<<<<
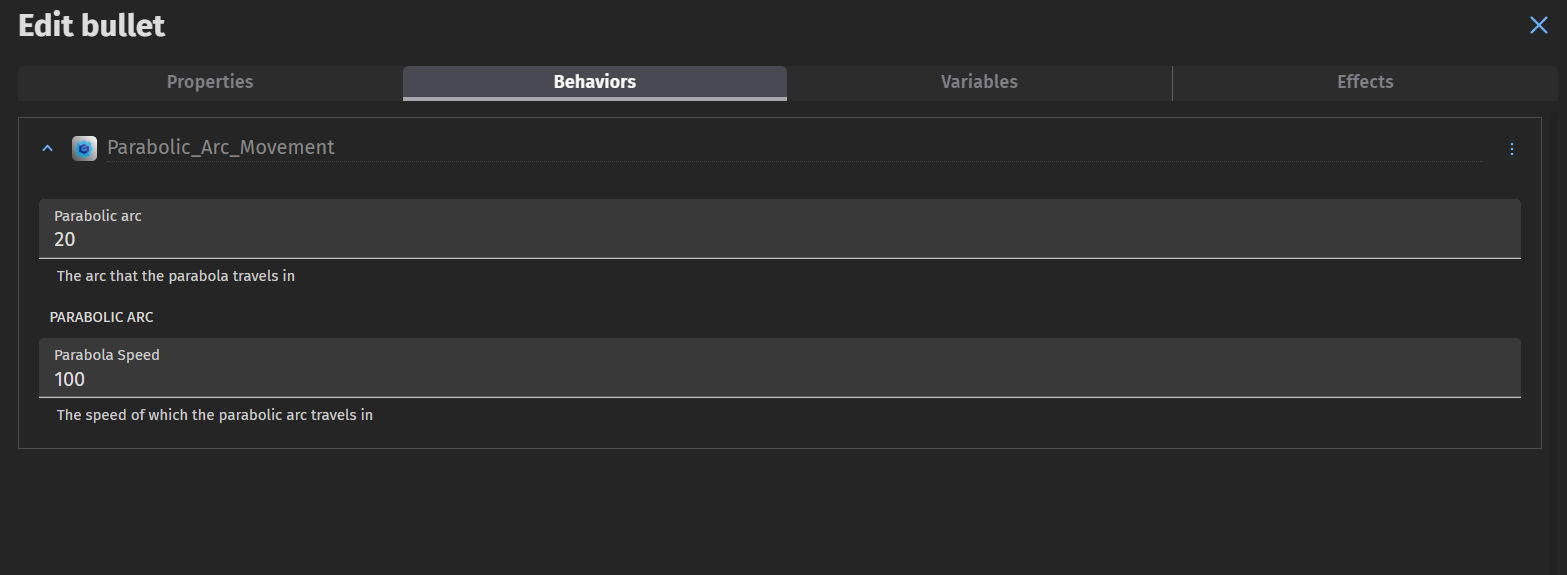
Task: Go to the Effects tab
Action: [x=1364, y=82]
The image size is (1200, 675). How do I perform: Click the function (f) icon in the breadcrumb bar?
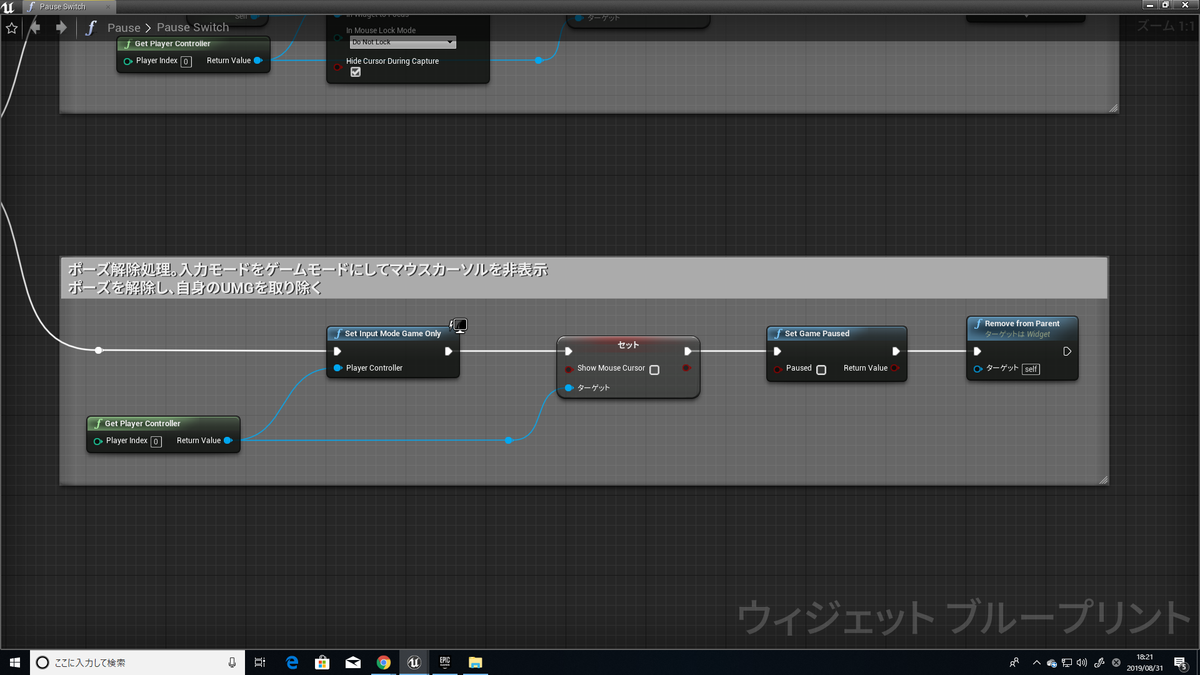90,28
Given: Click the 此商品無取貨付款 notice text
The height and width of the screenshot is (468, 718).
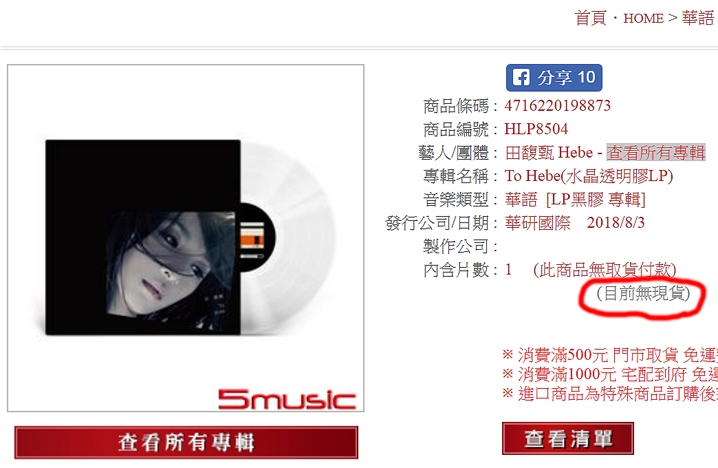Looking at the screenshot, I should click(x=604, y=270).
>>>>
§ **Problem requirements**: Arrange every line of the material above as a numbered list, skipping any blank lines and leaving the pictures out.

§ **Task result**:
1. Task: Go to the Effects tab
2. Action: [x=1364, y=82]
3. The image size is (1200, 675). How do I perform: Click the function (f) icon in the breadcrumb bar?
4. 90,28
5. Given: Click the 此商品無取貨付款 notice text
6. The height and width of the screenshot is (468, 718).
7. Looking at the screenshot, I should click(x=604, y=270).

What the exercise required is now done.